--- EXERCISE DATA Enclosed Below ---

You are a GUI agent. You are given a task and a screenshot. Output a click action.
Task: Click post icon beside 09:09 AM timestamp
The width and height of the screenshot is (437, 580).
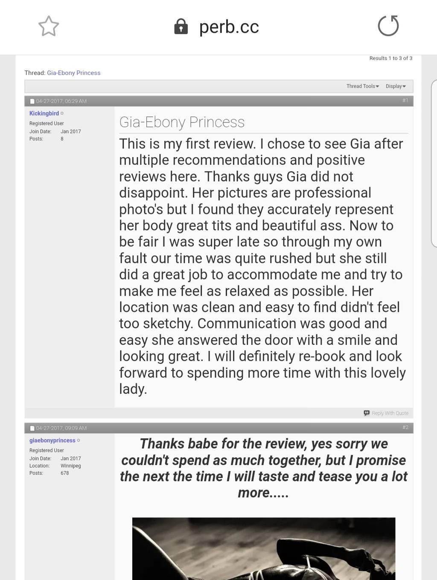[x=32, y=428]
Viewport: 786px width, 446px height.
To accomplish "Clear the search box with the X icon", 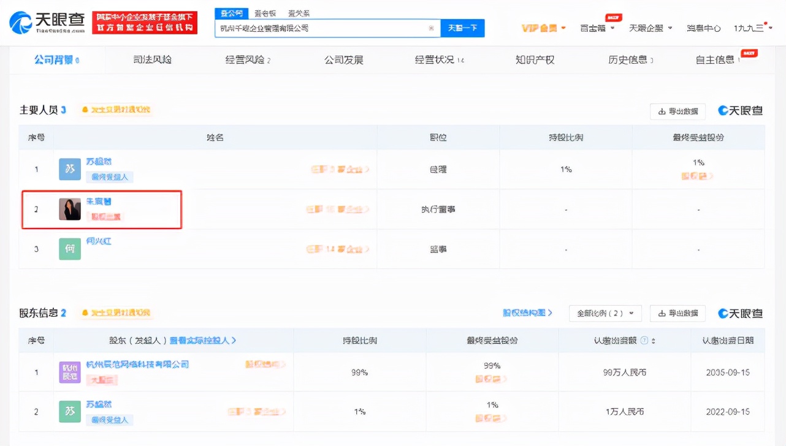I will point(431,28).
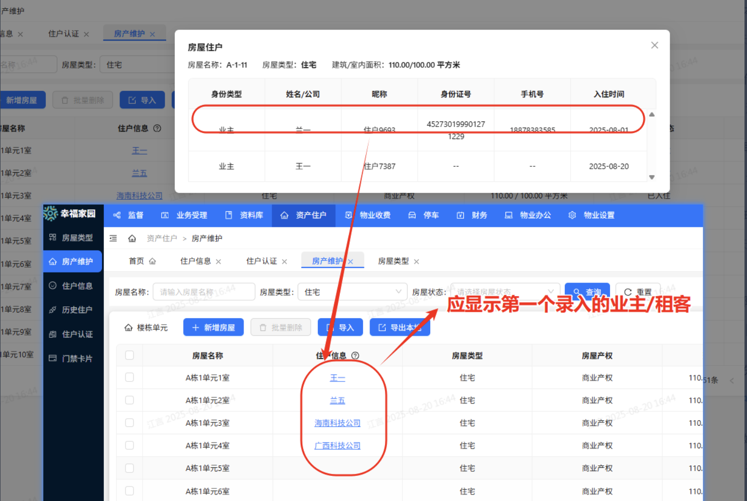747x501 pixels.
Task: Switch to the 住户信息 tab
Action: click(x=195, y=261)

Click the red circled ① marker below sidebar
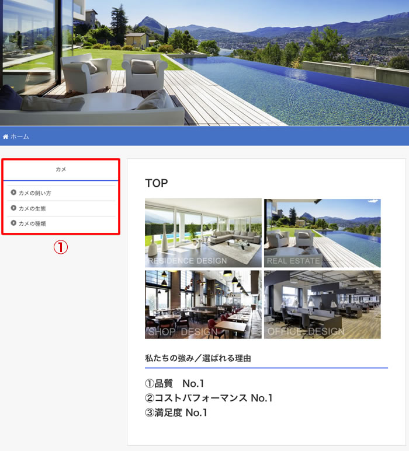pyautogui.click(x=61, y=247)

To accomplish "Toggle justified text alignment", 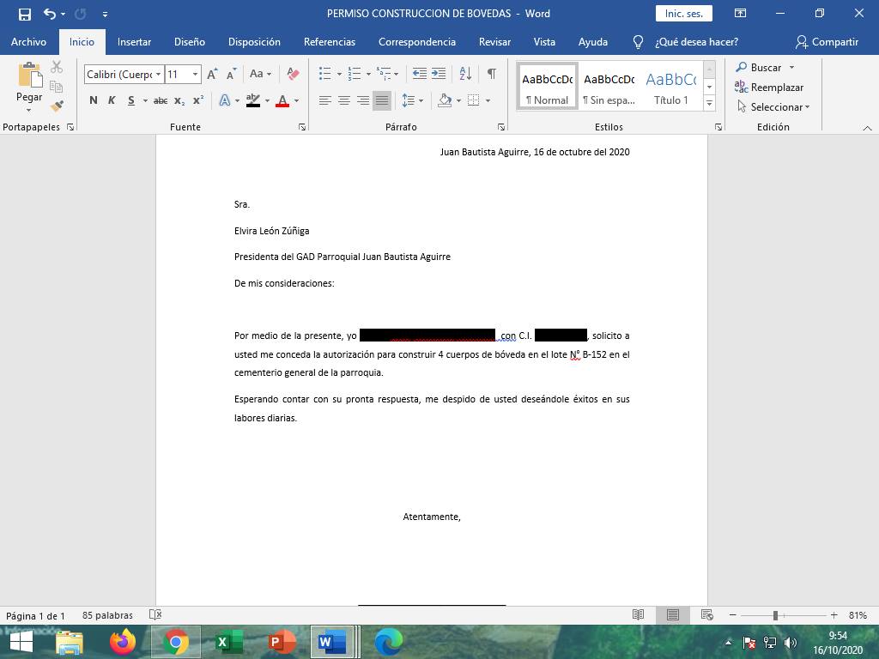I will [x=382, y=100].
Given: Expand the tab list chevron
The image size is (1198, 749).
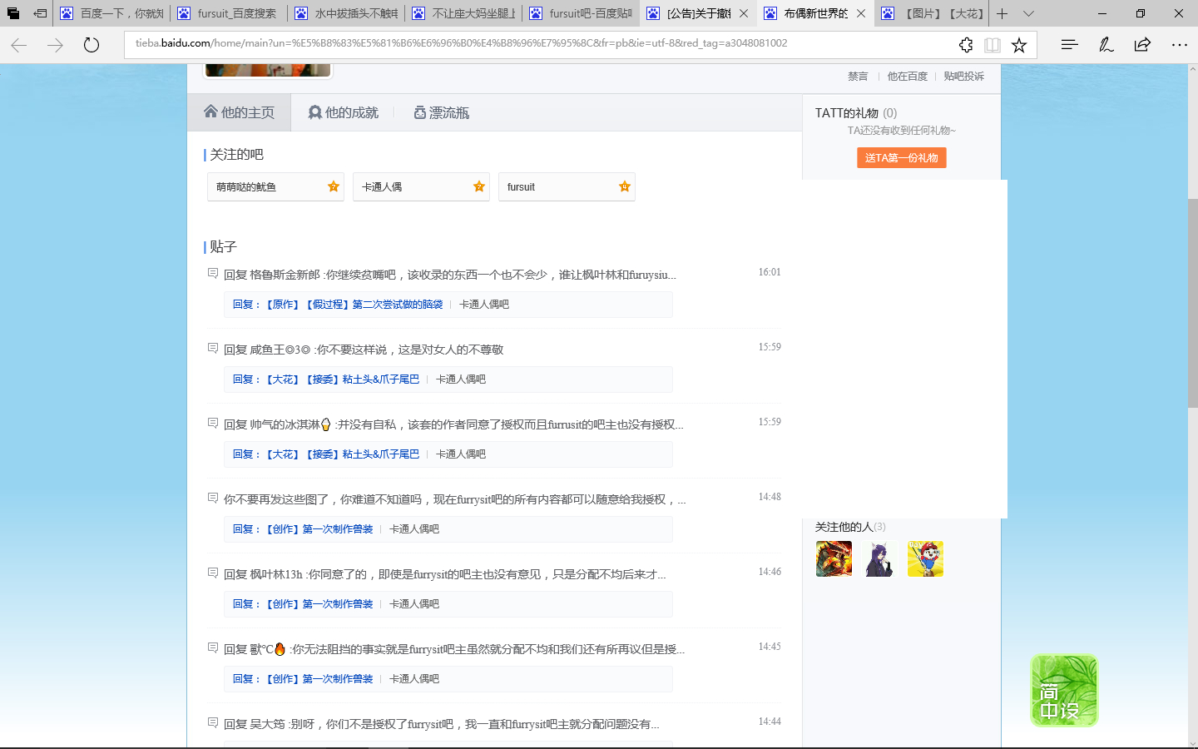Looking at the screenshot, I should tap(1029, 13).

--- End of Enclosed EXERCISE DATA ---
--- EXERCISE DATA Enclosed Below ---

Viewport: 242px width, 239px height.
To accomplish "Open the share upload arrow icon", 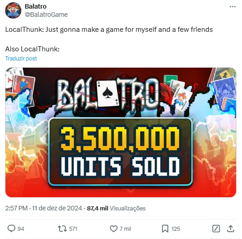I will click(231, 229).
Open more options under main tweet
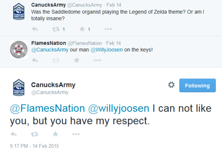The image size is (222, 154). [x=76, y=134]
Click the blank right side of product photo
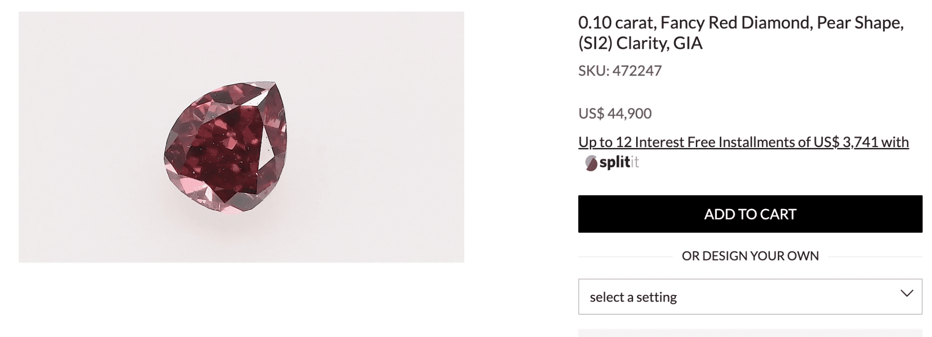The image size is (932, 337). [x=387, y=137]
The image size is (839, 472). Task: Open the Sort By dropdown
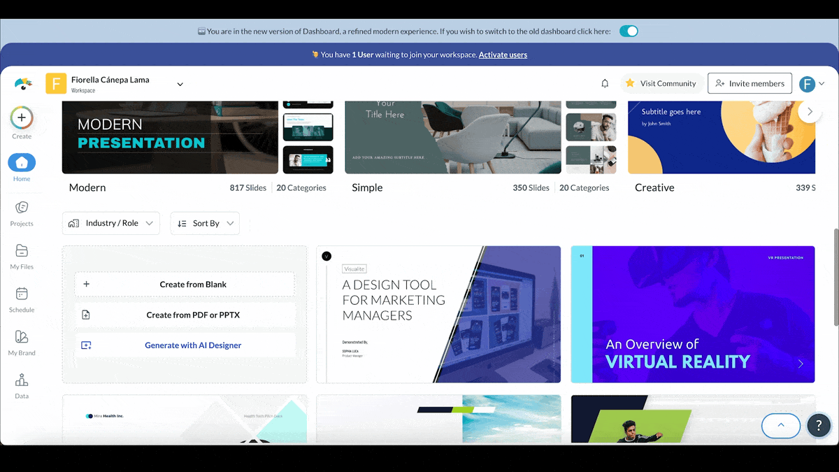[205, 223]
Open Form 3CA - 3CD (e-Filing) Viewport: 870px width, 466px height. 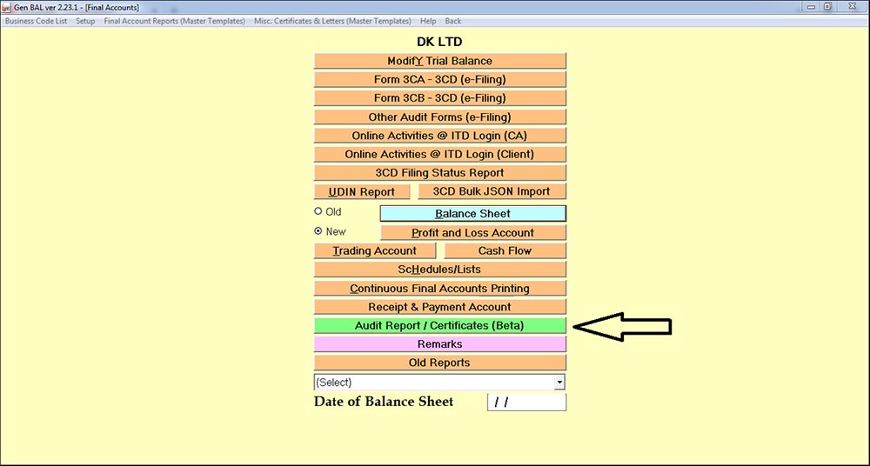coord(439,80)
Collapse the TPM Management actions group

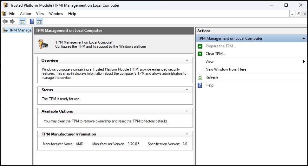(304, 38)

--- End of Enclosed EXERCISE DATA ---

* [WHAT YOU ARE ASKED TO DO] Make an exact copy of the lines above, beginning with the line with "You are a GUI" and ending with the line with "Viewport: 786px width, 446px height.", and keep the pictures out of it.

* [WRITTEN ANSWER]
You are a GUI agent. You are given a task and a screenshot. Output a click action.
Task: Click post icon beside 09:09 AM timestamp
The width and height of the screenshot is (437, 580).
[x=32, y=428]
Viewport: 786px width, 446px height.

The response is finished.